🤖 AI Summary
This work addresses the challenge of modeling multiscale dynamics of deformable bubbles in multiphase flows, which has been hindered by the lack of high-quality, lightweight datasets capturing morphological evolution. To this end, we introduce BubbleSH, a novel dataset generated from high-fidelity direct numerical simulations of three-dimensional bubble swarms, where bubble shapes are compactly represented using spherical harmonics. BubbleSH provides the first lightweight benchmark that incorporates deformable interfaces and strongly coupled interactions, enabling generative modeling and the study of chaotic multiphase systems.

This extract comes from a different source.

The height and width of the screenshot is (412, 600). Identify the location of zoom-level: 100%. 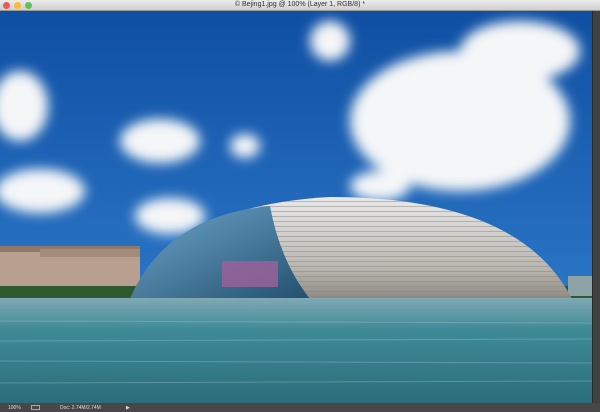
(14, 408). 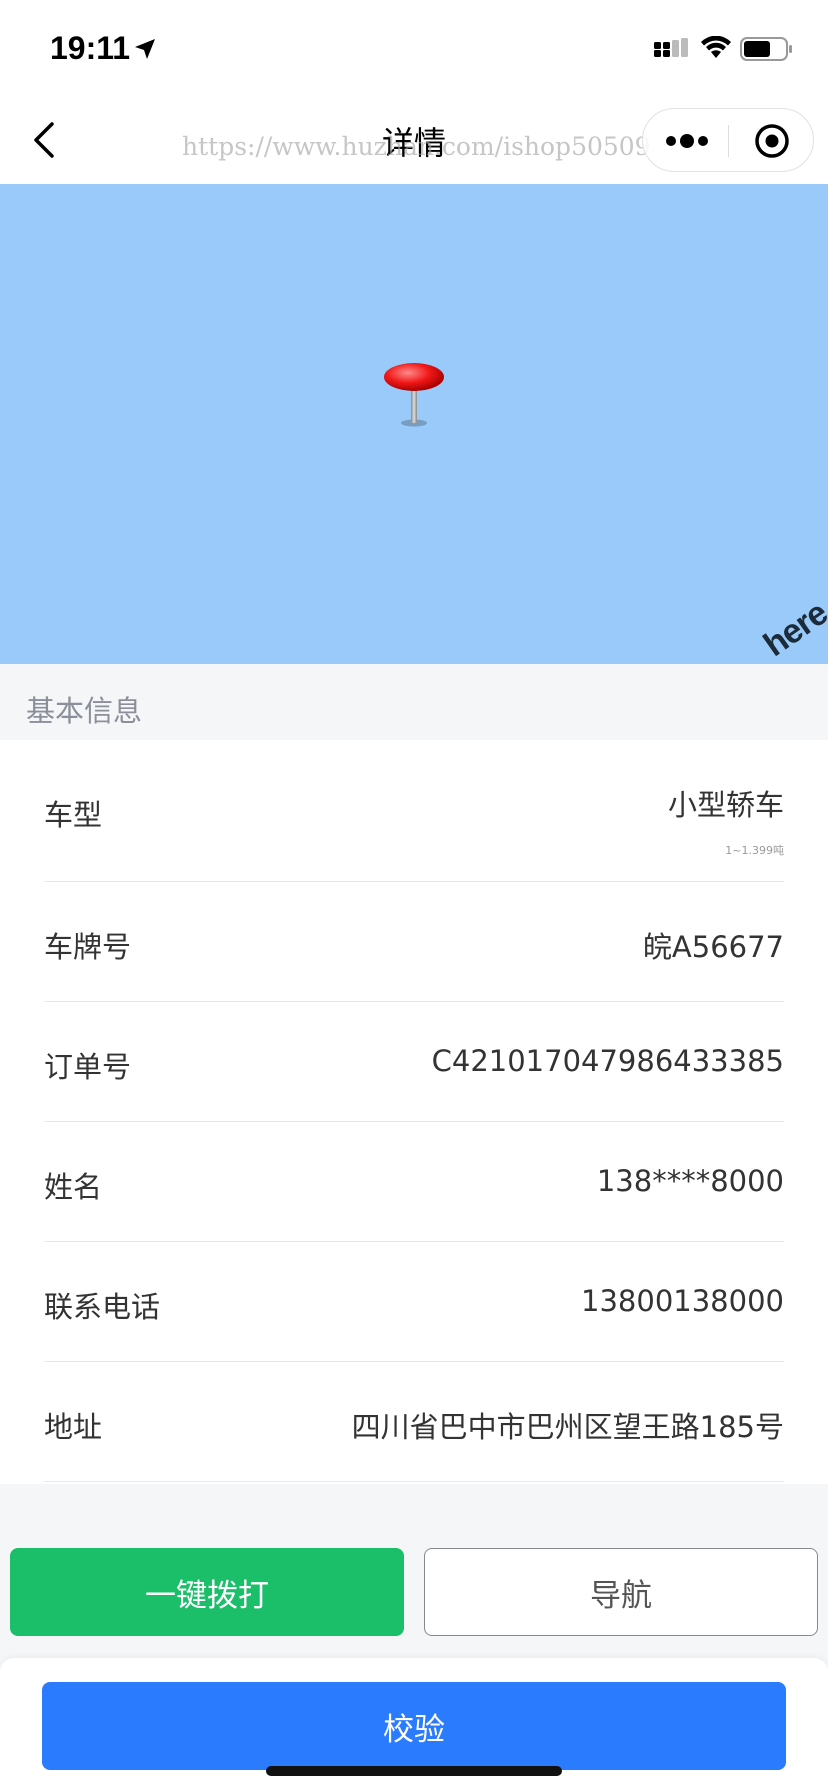 I want to click on info-value: 四川省巴中市巴州区望王路185号, so click(x=568, y=1427).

We further propose an equivariant probabilistic simulator tailored for trajectory and morphology prediction, along with dedicated evaluation metrics, demonstrating its effectiveness in forecasting the future state distribution of bubble ensembles and establishing a new data-driven benchmark for multiphase flow simulation.
📝 Abstract
Bubbly flows exhibit complex multiscale dynamics, with deformable bubbles interacting through the surrounding liquid and giving rise to strongly coupled kinematic and morphological behavior. We present BubbleSH, a bubbly flows dataset consisting of transient, three-dimensional bubble-swarm dynamics obtained from high-fidelity direct numerical simulations of bubbles rising in a periodic domain. The dataset provides time-resolved bubble trajectories, velocities, and shape evolution, with bubble morphology compactly represented using spherical harmonics. Designed to be lightweight yet physically expressive, the dataset enables data-driven modeling of bubbly flow simulators where shape deformation and bubble-bubble interactions play a central role. We characterize the dataset with bubble kinematics, morphology, and interaction patterns, and introduce evaluation metrics for both trajectory and shape prediction. The sensitivity of bubble-swarm dynamics to local perturbations makes BubbleSH particularly well suited to generative models that learn distributions over possible future trajectories. We evaluate a permutationally and translationally equivariant probabilistic emulator on BubbleSH given the proposed metrics. Therefore, we establish a compact, high-fidelity dataset and a benchmark for developing and evaluating data-driven models of deformable, chaotic multiphase systems.